> [EXCERPTED TEXT]
— BEGIN —
Compiling of ast.Module in Python 3.10 and co_firstlineno behavior

Hi all, I'm stumbling with an issue where the co_firstlineno behavior changed from Python 3.9 to Python 3.10 and I was wondering if this was intentional or not. i.e.: Whenever a code is compiled in Python 3.10, the `code.co_firstlineno` is now always 1, whereas previously it was equal to the first statement. Also, does anyone know if there is any way to restore the old behavior in Python 3.10? I tried setting the `module.lineno` but it didn't really make any difference... As an example, given the code below: import dis source = ''' print(1) print(2) ''' initial_module = compile(source, '<nofilename>', 'exec', PyCF_ONLY_AST, 1) import sys print(sys.version) for i in range(2): module = Module([initial_module.body[i]], []) module_code = compile(module, '<no filename>', 'exec') print(' --> First lineno:', module_code.co_firstlineno) print(' --> Line starts :', list(lineno for offset, lineno in dis.findlinestarts(module_code))) print('---- dis ---') dis.dis(module_code) I have the following outputs for Pyhon 3.9/Python 3.10: 3.9.6 (default, Jul 30 2021, 11:42:22) [MSC v.1916 64 bit (AMD64)] --> First lineno: 2 --> Line starts : [2] ---- dis --- 2 0 LOAD_NAME 0 (print) 2 LOAD_CONST 0 (1) 4 CALL_FUNCTION 1 6 POP_TOP 8 LOAD_CONST 1 (None) 10 RETURN_VALUE --> First lineno: 4 --> Line starts : [4] ---- dis --- 4 0 LOAD_NAME 0 (print) 2 LOAD_CONST 0 (2) 4 CALL_FUNCTION 1 6 POP_TOP 8 LOAD_CONST 1 (None) 10 RETURN_VALUE 3.10.0 (tags/v3.10.0:b494f59, Oct 4 2021, 19:00:18) [MSC v.1929 64 bit (AMD64)] --> First lineno: 1 --> Line starts : [2] ---- dis --- 2 0 LOAD_NAME 0 (print) 2 LOAD_CONST 0 (1) 4 CALL_FUNCTION 1 6 POP_TOP 8 LOAD_CONST 1 (None) 10 RETURN_VALUE --> First lineno: 1 --> Line starts : [4] ---- dis --- 4 0 LOAD_NAME 0 (print) 2 LOAD_CONST 0 (2) 4 CALL_FUNCTION 1 6 POP_TOP 8 LOAD_CONST 1 (None) 10 RETURN_VALUE Thanks, Fabio

Em qui., 17 de fev. de 2022 às 16:05, Mark Shannon <mark@hotpy.org> escreveu:
Hi Mark, The issue I'm facing is that ipython uses an approach of obtaining the ast for a function to be executed and then it goes on node by node executing it. When running in the debugger, the debugger caches some information based on (co_firstlineno, co_name, co_filename) to have information saved across multiple calls to the same function, which works in general because each function in a given python file would have its own co_firstlineno, but in this specific case here it gets a single function and then recompiles it expression by expression -- so, it'll have the same co_filename (<cell>) and the same co_name (<module>), but then the co_firstlineno would be different (because the statement resides in a different line), but with Python 3.10 this assumption fails as even the co_firstlineno will be the same... You can see the actual issues at: https://github.com/microsoft/vscode-jupyter/issues/8803 / https://github.com/ipython/ipykernel/issues/841/ https://github.com/microsoft/debugpy/issues/844 After thinkering a bit it seems it's possible to create a new code object based on an existing code object with `code.replace` (re-assembling the co_lnotab/co_firstlineno), so, I'm going to propose that as a fix to ipython, but I found it really strange that this did change in Python 3.10 in the first place as the old behavior seemed reasonable for me (i.e.: with the new behavior it's a bit strange that the user is compiling something with a single statement on line 99 and yet the resulting code object will have the co_firstlineno == 1). -- note: I also couldn't find any mention of this in the changelog, so, I thought this could've happened by mistake. Best regards, Fabio

Hi Fabio Does the actual function object get re-created as well during the recompilation process that you have described? Perhaps it might help to note that the __code__ attribute of a function object f can be mutated and that f is hashable? Cheers, Gabriele On Thu, 17 Feb 2022 at 19:33, Fabio Zadrozny <fabiofz@gmail.com> wrote:
-- "Egli è scritto in lingua matematica, e i caratteri son triangoli, cerchi, ed altre figure geometriche, senza i quali mezzi è impossibile a intenderne umanamente parola; senza questi è un aggirarsi vanamente per un oscuro laberinto." -- G. Galilei, Il saggiatore.
— END —
> [JOBS]
**a)** Answer these questions from the forum thread on co_firstlineno:
(i) In the Python 3.10 output, what value is printed after "First lineno:"?
(ii) On which three attributes does the debugger base the information it caches?
(iii) What method does the thread say can create a new code object from an existing one?
**b)** List every web address cited in the forum thread on co_firstlineno as an actual issue.

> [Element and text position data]
— BEGIN —
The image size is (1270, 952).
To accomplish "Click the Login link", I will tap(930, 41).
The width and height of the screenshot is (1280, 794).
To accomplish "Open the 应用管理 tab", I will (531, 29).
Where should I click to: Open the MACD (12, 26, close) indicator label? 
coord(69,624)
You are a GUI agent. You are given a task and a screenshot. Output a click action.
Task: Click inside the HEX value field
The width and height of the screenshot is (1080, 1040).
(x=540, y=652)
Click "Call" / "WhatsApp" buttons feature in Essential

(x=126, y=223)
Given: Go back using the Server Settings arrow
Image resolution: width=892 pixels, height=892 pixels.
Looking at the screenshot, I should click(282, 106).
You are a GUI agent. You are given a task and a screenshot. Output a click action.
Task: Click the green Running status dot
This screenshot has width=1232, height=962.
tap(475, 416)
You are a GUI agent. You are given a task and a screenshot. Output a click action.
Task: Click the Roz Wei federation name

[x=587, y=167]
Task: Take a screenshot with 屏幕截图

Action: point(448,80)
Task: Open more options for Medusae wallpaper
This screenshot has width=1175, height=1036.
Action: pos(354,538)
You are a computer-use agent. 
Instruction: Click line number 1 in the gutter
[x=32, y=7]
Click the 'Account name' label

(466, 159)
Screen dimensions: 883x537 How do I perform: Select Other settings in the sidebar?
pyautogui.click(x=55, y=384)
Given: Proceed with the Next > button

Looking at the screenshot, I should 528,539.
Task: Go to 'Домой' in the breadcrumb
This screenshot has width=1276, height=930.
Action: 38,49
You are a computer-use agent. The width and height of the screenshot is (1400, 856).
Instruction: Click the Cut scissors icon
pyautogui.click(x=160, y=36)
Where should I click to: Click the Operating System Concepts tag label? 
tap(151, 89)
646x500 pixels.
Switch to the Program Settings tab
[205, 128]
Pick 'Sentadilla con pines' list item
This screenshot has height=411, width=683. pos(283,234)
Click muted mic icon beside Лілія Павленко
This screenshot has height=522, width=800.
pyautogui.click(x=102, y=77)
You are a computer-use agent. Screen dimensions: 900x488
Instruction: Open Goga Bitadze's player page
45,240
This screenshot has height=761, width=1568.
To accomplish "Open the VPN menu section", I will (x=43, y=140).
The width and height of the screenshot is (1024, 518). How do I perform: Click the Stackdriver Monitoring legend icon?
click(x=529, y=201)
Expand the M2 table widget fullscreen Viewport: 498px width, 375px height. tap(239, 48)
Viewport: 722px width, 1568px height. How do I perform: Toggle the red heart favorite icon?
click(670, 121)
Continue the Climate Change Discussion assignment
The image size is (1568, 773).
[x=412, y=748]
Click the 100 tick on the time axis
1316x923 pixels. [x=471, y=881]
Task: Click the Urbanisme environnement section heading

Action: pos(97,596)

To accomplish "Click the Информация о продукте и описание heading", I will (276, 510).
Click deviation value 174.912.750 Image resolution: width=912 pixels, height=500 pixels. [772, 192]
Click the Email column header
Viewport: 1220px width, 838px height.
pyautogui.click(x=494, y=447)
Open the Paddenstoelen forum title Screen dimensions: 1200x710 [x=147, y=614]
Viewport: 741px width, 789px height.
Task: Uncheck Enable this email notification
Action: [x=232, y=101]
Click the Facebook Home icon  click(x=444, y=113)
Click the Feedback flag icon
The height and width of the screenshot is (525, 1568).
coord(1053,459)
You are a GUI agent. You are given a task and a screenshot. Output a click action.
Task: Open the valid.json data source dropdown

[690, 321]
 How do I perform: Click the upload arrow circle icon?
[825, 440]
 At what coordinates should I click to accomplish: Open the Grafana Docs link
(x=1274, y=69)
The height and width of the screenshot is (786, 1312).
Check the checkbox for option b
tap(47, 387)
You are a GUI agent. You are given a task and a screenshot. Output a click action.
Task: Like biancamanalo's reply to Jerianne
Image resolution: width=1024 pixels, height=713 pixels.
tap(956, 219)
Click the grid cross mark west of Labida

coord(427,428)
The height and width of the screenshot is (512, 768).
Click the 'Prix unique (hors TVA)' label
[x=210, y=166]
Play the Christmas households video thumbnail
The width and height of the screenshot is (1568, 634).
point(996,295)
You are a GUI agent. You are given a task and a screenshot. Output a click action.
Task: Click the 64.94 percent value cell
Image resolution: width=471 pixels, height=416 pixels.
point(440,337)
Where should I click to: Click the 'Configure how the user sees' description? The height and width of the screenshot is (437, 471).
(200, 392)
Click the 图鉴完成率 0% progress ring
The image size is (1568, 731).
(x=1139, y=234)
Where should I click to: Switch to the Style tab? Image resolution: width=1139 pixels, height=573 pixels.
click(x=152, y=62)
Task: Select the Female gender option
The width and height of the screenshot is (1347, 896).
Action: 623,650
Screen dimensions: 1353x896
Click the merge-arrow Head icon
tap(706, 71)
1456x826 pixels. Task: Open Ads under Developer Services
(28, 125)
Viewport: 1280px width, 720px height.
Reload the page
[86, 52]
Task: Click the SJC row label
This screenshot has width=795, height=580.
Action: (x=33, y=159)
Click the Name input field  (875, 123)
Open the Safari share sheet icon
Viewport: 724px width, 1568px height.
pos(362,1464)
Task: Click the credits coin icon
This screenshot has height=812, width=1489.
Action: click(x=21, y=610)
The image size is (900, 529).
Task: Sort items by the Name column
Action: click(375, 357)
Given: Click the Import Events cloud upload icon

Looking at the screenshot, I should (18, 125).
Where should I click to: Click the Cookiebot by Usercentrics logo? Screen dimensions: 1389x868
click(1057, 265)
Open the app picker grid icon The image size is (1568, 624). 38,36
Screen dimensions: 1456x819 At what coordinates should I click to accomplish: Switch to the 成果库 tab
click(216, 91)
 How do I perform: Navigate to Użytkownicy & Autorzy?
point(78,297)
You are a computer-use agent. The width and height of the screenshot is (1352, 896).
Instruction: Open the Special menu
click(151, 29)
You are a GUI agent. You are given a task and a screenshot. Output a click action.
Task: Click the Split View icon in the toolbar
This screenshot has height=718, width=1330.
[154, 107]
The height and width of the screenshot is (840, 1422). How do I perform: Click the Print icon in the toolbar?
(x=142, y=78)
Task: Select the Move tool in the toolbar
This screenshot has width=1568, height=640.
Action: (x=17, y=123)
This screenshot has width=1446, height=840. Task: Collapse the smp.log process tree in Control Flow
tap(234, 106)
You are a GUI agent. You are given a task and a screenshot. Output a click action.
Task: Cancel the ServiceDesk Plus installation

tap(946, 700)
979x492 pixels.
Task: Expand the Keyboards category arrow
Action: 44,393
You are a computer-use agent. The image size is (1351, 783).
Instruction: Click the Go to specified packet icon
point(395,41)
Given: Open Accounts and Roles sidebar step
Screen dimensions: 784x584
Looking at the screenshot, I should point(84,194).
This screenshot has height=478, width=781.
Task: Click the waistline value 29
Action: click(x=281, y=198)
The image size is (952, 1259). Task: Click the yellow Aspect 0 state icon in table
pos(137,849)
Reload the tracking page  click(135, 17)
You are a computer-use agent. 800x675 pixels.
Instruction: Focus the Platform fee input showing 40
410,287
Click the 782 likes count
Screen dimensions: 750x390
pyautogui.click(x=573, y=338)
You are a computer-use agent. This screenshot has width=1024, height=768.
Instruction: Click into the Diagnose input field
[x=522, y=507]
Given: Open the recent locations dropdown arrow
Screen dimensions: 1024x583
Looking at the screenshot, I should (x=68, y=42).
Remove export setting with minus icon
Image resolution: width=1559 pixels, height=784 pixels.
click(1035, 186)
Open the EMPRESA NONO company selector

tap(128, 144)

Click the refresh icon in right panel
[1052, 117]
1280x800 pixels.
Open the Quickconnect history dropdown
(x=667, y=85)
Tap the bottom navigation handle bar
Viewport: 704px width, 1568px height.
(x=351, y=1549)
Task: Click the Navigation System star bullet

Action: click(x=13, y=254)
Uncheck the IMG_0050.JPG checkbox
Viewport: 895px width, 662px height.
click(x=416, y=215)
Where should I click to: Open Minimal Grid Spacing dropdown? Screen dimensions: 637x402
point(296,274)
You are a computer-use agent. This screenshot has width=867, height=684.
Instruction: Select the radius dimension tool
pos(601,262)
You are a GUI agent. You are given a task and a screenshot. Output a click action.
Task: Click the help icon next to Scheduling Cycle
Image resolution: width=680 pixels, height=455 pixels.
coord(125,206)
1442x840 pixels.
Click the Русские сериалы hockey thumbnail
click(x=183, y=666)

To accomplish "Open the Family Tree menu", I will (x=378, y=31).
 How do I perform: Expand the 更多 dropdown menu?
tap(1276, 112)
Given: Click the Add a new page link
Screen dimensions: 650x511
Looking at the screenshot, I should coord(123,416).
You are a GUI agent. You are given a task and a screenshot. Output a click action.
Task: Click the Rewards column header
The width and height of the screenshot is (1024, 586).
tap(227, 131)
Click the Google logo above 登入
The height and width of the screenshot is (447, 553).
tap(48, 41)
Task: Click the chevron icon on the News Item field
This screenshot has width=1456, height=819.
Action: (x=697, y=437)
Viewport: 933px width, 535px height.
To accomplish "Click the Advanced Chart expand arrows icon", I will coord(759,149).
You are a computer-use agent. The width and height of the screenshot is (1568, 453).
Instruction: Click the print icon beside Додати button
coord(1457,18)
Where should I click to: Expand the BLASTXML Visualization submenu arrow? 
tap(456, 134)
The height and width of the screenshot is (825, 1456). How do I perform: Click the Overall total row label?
— END —
> [SOLUTIONS BELOW]
**a)**
(i) 1
(ii) co_firstlineno, co_name and co_filename
(iii) `code.replace`

**b)**
https://github.com/microsoft/vscode-jupyter/issues/8803
https://github.com/ipython/ipykernel/issues/841/
https://github.com/microsoft/debugpy/issues/844